# Racin' at Hojoes



## hojoe (Dec 1, 2004)

Well I couldn't believe it. The HOGITS (HOGuysInTheShed) guys left the comfort of the shed and visited Carolton Road Course. Everybody got a few laps in, but since I only have two lanes we had to take turns. There was no formal racing, but I think everybody had good time. Leaving the track is highly discouraged since every crash usually takes out several spectators, but hey they will stand back up LOL. It's really nice to share my track since usually I am running by myself. Lendell, Nick and Ron are always welcome. They said that the pictures don't really do it justice, so you will all have to stop by and see it.
I had to get my collection out so everybody could see it.








Nick and Ron share a dirty joke.








Lendell surveys the lay of the land.








Ron and Lendell get ready to run a few laps.








I thought Nick was gonna get in one of the boxes.

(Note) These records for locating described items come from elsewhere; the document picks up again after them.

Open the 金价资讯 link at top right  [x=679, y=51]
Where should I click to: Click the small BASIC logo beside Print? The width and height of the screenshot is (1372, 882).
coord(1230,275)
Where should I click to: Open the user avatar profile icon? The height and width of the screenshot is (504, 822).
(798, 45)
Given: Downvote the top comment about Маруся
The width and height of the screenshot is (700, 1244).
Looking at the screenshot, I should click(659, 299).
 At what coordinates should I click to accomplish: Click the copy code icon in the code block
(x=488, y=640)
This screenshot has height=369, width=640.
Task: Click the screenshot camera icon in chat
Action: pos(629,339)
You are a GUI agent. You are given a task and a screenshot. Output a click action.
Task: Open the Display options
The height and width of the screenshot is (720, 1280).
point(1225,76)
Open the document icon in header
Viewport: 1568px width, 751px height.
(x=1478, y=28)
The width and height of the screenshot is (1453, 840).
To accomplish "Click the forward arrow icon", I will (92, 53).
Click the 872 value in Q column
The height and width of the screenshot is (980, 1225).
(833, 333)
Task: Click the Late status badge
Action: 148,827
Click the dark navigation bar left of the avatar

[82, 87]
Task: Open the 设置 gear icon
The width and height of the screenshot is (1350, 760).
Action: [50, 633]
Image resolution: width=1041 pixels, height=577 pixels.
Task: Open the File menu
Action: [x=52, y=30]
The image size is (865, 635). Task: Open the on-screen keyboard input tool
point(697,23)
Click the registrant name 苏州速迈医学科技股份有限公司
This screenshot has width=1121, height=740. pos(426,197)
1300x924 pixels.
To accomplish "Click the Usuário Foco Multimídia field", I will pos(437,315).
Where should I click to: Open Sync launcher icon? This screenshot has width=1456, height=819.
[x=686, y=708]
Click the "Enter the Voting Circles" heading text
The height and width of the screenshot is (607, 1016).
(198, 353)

Sorry about te fuzzy pics. I'm still learning how to use my new camera.
hojoe


----------



## slotcarman12078 (Oct 3, 2008)

I still like the way you laid out your track hojoe. You got a lot of running room on a smaller sized table without it looking cramped! I'm glad you guys got together for some fun! Amazing collection you got there too!! Dang!! :thumbsup::thumbsup::thumbsup::thumbsup:


----------



## fordcowboy (Dec 27, 1999)

It was great to take a small road trip. We had a good time. The pictures don't the layout justice. And before anybody gets any ideas - I've already asked Joe to will me his cars if something happens to him before me.  We talked about the cars the track all the way home. Now Nick wants to re-do his track. It'll take him forever to get it done. He'll never be happy with it.


----------



## videojimmy (Jan 12, 2006)

wow, how many cars do you have?


----------



## hojoe (Dec 1, 2004)

videojimmy said:


> wow, how many cars do you have?


At last count I had 1020, but there are new ones arriving every day and projects being completed all the time.
hojoe


----------